Nito Veiga, treinador de Castillo no Argentino Juniors, afirmou em uma ocasião: “Se Chocolatín vestisse a camisa da Argentina ou do Brasil, valeria milhões de dólares”. Fazia algum sentido. O futebol boliviano, tão menosprezado no cenário internacional, não é somente altitude. Havia muito talento paceño nos gramados. Especialmente a geração dos anos 1990.
O auge de Castillo já havia passado quando foi disputada a Copa América de 1997. Aos 31 anos, jogava no Bolívar (apesar de ser torcedor e ex-jogador do The Strongest) e começou o torneio continental na reserva. No entanto, uma grande atuação nas semifinais contra o México, com direito a um gol na vitória por 3×1, garantiu sua presença entre os titulares na final contra o Brasil. Até a terrível notícia.

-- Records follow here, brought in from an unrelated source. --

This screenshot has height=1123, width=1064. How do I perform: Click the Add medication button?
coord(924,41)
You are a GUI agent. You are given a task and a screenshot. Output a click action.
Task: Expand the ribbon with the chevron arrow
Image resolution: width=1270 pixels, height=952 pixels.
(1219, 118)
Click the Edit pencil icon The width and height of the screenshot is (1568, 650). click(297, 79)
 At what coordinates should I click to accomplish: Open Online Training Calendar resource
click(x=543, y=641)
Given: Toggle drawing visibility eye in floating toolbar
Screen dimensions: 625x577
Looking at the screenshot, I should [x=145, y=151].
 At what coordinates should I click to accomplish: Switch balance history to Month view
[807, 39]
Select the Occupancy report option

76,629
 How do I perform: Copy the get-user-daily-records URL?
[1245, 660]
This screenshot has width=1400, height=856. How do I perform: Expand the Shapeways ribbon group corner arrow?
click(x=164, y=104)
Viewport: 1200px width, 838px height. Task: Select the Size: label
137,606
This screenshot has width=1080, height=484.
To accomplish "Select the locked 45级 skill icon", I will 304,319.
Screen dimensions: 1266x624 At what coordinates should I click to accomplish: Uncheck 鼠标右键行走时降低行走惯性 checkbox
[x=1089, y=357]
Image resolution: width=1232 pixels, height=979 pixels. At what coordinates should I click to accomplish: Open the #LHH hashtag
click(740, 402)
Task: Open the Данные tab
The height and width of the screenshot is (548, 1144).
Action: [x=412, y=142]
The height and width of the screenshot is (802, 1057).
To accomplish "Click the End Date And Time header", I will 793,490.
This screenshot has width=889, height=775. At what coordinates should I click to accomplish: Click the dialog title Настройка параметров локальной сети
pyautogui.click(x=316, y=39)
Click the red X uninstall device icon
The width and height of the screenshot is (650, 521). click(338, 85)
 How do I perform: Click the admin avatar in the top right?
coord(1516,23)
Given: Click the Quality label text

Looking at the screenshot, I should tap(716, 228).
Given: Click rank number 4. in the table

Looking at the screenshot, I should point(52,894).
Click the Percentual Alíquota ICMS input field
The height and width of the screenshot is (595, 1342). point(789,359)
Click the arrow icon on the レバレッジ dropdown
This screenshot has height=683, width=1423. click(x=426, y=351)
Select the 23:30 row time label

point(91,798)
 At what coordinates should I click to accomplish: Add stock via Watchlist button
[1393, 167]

Ramiro Castillo: seguir até sucumbir
Ramiro seguiu jogando após a morte de seu filho, mas alguns vazios são difíceis de preencher. Em 18 de outubro de 1997, aproximadamente três meses e meio após a morte de seu filho, Ramiro Castillo cometeu suicídio em sua casa. Amarrou uma gravata no pescoço e resolveu dar um fim ao seu sofrimento. O ato ocorreu na véspera de uma partida entre Bolívar x The Strongest. Clássico imediatamente cancelado após a notícia da morte de Ramiro. Em uma triste manhã de sábado, a Bolívia lamentava a perda de um dos seus ídolos.
A data da morte de Ramiro ocorreu um dia após o que seria o aniversário de 8 anos de José Manuel. A depressão que o acometeu nem o futebol conseguiu diminuir. Foi enterrado ao lado do filho. De alguma forma estavam juntos novamente.